■ **WHAT IS EXPECTED**
Take from the material every line containing the string "section" and copy it.

■ **SUPPLIED RECORDS**
━━━━━━━━━━━━━━━━

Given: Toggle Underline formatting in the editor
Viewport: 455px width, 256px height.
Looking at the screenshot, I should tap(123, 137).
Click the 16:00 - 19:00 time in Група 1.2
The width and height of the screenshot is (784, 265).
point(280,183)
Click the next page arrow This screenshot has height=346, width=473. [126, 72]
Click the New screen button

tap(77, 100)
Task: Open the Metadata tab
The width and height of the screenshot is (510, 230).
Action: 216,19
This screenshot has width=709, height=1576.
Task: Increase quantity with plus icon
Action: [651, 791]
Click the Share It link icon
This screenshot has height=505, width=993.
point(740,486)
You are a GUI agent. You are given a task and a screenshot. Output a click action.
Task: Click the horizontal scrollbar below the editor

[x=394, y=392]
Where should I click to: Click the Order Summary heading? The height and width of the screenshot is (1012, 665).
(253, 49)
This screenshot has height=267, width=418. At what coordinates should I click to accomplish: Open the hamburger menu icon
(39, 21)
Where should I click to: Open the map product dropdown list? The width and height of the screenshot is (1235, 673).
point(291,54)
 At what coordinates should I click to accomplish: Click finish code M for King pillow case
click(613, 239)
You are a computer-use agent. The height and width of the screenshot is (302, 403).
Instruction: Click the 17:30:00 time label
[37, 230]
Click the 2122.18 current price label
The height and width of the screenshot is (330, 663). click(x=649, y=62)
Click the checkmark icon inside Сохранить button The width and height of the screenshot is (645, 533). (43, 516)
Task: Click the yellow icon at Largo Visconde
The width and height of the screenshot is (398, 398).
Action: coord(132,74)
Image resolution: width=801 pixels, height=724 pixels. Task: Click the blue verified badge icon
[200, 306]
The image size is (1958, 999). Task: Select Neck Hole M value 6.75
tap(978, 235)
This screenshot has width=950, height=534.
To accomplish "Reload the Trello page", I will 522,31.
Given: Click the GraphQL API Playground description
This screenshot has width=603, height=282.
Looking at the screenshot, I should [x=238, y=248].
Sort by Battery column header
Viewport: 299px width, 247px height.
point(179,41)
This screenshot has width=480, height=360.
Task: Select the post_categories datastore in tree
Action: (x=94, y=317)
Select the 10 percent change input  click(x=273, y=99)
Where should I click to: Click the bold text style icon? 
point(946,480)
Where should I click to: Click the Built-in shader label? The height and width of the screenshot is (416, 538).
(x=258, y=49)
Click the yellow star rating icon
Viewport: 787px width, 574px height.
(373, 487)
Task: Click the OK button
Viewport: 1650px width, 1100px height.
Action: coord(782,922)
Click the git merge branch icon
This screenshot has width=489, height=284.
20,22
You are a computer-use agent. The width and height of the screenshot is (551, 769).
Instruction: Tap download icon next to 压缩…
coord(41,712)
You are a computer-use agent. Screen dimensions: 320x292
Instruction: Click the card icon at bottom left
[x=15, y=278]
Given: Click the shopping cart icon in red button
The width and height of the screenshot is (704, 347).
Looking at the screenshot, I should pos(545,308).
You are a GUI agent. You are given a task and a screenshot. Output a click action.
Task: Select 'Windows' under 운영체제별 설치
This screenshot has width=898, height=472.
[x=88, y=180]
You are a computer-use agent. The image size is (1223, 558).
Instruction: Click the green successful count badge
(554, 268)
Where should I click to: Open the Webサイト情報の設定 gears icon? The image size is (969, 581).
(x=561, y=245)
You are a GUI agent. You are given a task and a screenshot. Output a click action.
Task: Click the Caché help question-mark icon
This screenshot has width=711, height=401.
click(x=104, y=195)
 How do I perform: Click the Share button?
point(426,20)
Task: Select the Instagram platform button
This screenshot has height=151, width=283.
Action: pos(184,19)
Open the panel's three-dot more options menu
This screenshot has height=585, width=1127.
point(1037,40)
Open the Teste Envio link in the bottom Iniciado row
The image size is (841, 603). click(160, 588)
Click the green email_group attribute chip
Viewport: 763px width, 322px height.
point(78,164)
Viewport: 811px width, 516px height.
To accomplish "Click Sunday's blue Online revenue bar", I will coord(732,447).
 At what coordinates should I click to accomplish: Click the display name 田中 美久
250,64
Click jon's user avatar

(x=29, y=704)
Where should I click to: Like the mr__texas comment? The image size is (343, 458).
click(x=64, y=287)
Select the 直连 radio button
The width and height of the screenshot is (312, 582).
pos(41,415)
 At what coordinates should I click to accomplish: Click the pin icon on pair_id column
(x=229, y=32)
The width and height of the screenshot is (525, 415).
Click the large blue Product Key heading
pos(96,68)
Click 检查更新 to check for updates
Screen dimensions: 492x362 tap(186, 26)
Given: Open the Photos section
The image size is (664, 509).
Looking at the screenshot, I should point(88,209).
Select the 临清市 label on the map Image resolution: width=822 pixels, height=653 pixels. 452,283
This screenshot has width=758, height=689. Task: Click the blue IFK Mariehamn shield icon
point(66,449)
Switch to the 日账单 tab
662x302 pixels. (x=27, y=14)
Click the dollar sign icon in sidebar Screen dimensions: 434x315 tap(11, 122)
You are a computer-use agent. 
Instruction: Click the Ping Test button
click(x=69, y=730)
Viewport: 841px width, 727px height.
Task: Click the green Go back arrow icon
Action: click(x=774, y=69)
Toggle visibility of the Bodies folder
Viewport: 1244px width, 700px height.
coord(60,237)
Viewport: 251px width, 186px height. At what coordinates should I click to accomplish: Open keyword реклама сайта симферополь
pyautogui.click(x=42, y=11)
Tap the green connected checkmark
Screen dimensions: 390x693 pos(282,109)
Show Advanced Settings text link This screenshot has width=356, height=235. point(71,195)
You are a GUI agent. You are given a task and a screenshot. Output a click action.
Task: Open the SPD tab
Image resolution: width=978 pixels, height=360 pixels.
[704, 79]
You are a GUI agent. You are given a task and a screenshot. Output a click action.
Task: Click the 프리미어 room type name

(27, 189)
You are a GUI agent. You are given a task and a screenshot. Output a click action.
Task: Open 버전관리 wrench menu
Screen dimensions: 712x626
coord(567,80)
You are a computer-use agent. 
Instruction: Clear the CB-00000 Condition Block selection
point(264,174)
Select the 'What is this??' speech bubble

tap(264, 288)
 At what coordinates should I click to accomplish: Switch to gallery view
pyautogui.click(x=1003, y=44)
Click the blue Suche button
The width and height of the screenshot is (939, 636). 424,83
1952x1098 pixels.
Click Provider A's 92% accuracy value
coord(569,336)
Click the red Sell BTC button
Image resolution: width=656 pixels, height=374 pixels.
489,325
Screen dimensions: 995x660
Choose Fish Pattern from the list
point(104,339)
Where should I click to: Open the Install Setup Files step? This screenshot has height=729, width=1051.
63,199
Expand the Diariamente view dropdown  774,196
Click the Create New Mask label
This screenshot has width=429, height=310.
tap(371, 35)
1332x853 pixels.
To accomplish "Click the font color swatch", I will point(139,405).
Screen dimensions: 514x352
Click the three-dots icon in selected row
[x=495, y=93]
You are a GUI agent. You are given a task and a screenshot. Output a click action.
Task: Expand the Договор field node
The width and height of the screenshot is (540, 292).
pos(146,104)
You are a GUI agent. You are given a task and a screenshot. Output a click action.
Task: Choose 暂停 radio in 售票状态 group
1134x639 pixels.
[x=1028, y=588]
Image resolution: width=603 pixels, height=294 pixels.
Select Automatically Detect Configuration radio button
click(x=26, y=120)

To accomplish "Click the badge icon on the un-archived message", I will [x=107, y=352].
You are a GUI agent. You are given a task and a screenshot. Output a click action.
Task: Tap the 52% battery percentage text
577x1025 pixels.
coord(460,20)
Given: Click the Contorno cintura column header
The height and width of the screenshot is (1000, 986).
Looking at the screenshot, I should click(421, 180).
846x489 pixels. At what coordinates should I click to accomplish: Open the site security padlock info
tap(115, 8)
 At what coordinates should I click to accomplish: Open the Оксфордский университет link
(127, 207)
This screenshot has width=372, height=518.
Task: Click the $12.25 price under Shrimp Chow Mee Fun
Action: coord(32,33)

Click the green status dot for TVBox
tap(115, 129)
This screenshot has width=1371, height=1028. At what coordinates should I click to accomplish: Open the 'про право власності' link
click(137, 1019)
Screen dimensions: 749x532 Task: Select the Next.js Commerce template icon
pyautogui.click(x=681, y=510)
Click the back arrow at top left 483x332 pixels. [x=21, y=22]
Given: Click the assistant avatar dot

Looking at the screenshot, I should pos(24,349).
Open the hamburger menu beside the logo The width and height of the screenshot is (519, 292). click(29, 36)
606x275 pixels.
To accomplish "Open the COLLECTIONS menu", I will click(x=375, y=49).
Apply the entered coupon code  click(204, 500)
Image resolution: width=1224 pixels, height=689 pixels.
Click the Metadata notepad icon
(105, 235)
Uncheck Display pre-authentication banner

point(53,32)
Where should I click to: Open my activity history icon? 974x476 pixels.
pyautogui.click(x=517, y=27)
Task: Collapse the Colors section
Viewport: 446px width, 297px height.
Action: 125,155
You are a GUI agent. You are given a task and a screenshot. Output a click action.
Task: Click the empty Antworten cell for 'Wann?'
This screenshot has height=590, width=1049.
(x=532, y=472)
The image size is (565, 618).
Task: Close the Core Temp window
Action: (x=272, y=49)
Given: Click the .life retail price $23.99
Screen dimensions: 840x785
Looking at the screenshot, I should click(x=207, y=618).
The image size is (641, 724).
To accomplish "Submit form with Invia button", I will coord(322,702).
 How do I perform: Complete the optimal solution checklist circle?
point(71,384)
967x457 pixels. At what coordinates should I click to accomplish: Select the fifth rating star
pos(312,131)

━━━━━━━━━━━━━━━━

■ **RESPONSE AREA**
Given: Open the Photos section
Task: Collapse the Colors section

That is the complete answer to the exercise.